## Work order:
The records below are to be transcribed in full, exactly as given.

## Pixel coordinate grounding data:

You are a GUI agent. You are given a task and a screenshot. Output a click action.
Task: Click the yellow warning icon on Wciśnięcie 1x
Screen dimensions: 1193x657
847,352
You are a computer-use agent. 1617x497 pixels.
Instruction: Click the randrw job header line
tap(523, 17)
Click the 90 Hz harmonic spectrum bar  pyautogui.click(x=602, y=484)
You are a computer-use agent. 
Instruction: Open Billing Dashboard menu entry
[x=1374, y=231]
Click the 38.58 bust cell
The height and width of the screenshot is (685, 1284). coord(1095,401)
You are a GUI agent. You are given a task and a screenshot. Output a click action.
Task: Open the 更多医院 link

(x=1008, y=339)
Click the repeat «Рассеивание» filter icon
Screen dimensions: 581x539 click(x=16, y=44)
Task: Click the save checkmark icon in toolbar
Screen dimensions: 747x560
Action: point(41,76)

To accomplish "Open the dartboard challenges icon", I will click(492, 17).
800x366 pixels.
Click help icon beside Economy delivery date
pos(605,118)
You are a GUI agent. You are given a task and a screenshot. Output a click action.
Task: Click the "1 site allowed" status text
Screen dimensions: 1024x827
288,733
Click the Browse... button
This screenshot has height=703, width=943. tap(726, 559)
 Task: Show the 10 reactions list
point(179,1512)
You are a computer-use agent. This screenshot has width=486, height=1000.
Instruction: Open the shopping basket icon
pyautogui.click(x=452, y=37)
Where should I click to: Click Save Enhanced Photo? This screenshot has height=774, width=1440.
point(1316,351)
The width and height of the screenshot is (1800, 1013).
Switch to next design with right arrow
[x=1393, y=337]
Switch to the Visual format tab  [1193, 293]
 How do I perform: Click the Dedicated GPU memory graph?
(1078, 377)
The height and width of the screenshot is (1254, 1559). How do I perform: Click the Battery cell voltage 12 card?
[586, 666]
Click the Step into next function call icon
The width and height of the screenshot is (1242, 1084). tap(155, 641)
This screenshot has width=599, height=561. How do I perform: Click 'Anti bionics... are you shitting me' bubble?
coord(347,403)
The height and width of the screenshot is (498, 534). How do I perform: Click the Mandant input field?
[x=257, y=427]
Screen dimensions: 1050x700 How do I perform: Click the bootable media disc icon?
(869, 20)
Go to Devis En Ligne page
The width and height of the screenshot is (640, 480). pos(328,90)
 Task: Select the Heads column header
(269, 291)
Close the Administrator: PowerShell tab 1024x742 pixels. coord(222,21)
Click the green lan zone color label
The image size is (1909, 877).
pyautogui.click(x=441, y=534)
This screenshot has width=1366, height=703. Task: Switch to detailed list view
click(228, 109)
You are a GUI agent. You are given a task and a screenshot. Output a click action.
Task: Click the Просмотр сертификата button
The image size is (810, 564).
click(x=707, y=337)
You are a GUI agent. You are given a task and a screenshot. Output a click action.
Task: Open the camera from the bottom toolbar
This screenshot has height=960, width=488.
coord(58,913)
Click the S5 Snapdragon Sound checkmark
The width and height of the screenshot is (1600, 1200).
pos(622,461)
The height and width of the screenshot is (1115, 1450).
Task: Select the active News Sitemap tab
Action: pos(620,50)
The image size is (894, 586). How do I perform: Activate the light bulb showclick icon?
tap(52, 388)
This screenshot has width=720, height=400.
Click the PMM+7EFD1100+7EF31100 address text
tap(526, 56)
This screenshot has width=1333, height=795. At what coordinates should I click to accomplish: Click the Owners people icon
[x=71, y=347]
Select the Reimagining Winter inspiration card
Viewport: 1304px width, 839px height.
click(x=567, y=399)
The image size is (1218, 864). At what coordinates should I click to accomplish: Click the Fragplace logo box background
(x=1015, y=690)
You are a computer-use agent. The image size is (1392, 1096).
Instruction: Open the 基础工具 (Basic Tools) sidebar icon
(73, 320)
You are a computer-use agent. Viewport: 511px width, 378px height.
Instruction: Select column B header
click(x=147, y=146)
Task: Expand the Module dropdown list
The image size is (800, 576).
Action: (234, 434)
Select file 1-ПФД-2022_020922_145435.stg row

## Exercise solution:
You are a GUI agent. You are given a task and a screenshot. Output a click action.
Task: Click the yellow warning icon on Wciśnięcie 1x
Screen dimensions: 1193x657
847,352
You are a computer-use agent. 1617x497 pixels.
Instruction: Click the randrw job header line
tap(523, 17)
Click the 90 Hz harmonic spectrum bar  pyautogui.click(x=602, y=484)
You are a computer-use agent. 
Instruction: Open Billing Dashboard menu entry
[x=1374, y=231]
Click the 38.58 bust cell
The height and width of the screenshot is (685, 1284). coord(1095,401)
You are a GUI agent. You are given a task and a screenshot. Output a click action.
Task: Open the 更多医院 link

(x=1008, y=339)
Click the repeat «Рассеивание» filter icon
Screen dimensions: 581x539 click(x=16, y=44)
Task: Click the save checkmark icon in toolbar
Screen dimensions: 747x560
Action: point(41,76)

To accomplish "Open the dartboard challenges icon", I will click(492, 17).
800x366 pixels.
Click help icon beside Economy delivery date
pos(605,118)
You are a GUI agent. You are given a task and a screenshot. Output a click action.
Task: Click the "1 site allowed" status text
Screen dimensions: 1024x827
288,733
Click the Browse... button
This screenshot has height=703, width=943. tap(726, 559)
 Task: Show the 10 reactions list
point(179,1512)
You are a computer-use agent. This screenshot has width=486, height=1000.
Instruction: Open the shopping basket icon
pyautogui.click(x=452, y=37)
Where should I click to: Click Save Enhanced Photo? This screenshot has height=774, width=1440.
point(1316,351)
The width and height of the screenshot is (1800, 1013).
Switch to next design with right arrow
[x=1393, y=337]
Switch to the Visual format tab  [1193, 293]
 How do I perform: Click the Dedicated GPU memory graph?
(1078, 377)
The height and width of the screenshot is (1254, 1559). How do I perform: Click the Battery cell voltage 12 card?
[586, 666]
Click the Step into next function call icon
The width and height of the screenshot is (1242, 1084). tap(155, 641)
This screenshot has width=599, height=561. How do I perform: Click 'Anti bionics... are you shitting me' bubble?
coord(347,403)
The height and width of the screenshot is (498, 534). How do I perform: Click the Mandant input field?
[x=257, y=427]
Screen dimensions: 1050x700 How do I perform: Click the bootable media disc icon?
(869, 20)
Go to Devis En Ligne page
The width and height of the screenshot is (640, 480). pos(328,90)
 Task: Select the Heads column header
(269, 291)
Close the Administrator: PowerShell tab 1024x742 pixels. coord(222,21)
Click the green lan zone color label
The image size is (1909, 877).
pyautogui.click(x=441, y=534)
This screenshot has width=1366, height=703. Task: Switch to detailed list view
click(228, 109)
You are a GUI agent. You are given a task and a screenshot. Output a click action.
Task: Click the Просмотр сертификата button
The image size is (810, 564).
click(x=707, y=337)
You are a GUI agent. You are given a task and a screenshot. Output a click action.
Task: Open the camera from the bottom toolbar
This screenshot has height=960, width=488.
coord(58,913)
Click the S5 Snapdragon Sound checkmark
The width and height of the screenshot is (1600, 1200).
pos(622,461)
The height and width of the screenshot is (1115, 1450).
Task: Select the active News Sitemap tab
Action: pos(620,50)
The image size is (894, 586). How do I perform: Activate the light bulb showclick icon?
tap(52, 388)
This screenshot has width=720, height=400.
Click the PMM+7EFD1100+7EF31100 address text
tap(526, 56)
This screenshot has width=1333, height=795. At what coordinates should I click to accomplish: Click the Owners people icon
[x=71, y=347]
Select the Reimagining Winter inspiration card
Viewport: 1304px width, 839px height.
click(x=567, y=399)
The image size is (1218, 864). At what coordinates should I click to accomplish: Click the Fragplace logo box background
(x=1015, y=690)
You are a computer-use agent. The image size is (1392, 1096).
Instruction: Open the 基础工具 (Basic Tools) sidebar icon
(73, 320)
You are a computer-use agent. Viewport: 511px width, 378px height.
Instruction: Select column B header
click(x=147, y=146)
Task: Expand the Module dropdown list
The image size is (800, 576).
Action: (234, 434)
Select file 1-ПФД-2022_020922_145435.stg row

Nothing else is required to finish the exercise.